First.. single query.. 33g. 1/2 rack does 10.4g/second as advertised.. the single query doing a FTS runs in 3.3 seconds (or so).

Now scale up to 10 processes.. The 10 processes all scour 33.g gig apiece, the time goes up. The secret is to cut down the I/O requests at the DB layer to limit the data scoured.

Monday, October 4, 2010

Concurrency on the Exadata

Now that I have some benchmarks, I'm starting to delve into some testing to find out how it scales up.. I started with a large table 200+ million rows.

My base query did a FTS and returned one row of data.


1 execution runs in 3 seconds (DOP 32).

Once I scale up to 100 simultaneus executions, it runs longer, but I can't figure out the average execution time (parallel query skews the numbers).

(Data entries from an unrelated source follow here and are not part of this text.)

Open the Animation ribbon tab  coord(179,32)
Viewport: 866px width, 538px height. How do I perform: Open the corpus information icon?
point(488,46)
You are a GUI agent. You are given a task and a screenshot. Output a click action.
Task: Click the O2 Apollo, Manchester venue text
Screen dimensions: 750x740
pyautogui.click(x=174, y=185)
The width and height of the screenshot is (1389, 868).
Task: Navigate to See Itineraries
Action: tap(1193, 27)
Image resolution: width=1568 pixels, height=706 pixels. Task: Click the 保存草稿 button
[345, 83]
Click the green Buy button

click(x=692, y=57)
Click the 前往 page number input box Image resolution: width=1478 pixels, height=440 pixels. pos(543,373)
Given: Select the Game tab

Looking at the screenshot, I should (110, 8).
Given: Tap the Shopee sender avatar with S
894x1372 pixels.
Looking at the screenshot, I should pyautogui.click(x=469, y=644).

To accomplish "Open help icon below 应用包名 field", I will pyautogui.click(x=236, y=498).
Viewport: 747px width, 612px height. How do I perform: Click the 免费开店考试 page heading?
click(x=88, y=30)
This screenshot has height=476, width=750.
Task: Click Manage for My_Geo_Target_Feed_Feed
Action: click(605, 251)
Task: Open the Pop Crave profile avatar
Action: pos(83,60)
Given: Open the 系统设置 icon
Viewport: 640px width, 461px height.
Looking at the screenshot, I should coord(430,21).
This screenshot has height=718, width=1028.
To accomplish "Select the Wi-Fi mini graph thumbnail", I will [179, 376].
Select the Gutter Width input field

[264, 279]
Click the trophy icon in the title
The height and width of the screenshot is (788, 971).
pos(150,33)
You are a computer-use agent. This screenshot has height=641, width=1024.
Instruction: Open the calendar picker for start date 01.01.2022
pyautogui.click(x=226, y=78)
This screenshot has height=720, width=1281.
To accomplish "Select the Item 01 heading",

In looking at the resource usage for both the database nodes and the storage nodes, I found the database nodes are almost Idle, and the storage nodes (7 of them) are producing about 10g of data/second. The cpu usage is about 7% user and 30% wait. When looking at the AWR information, all the time is still going to I/O waits. 399 seconds out of the 444 seconds are I/O wait times.. It appears that the Exadata does fantastic for a single query.. Once you execute that single query 100 times simultaneously, the times start to slow down.

I'm going to do more experients to see how I can get it to scale up nicer :)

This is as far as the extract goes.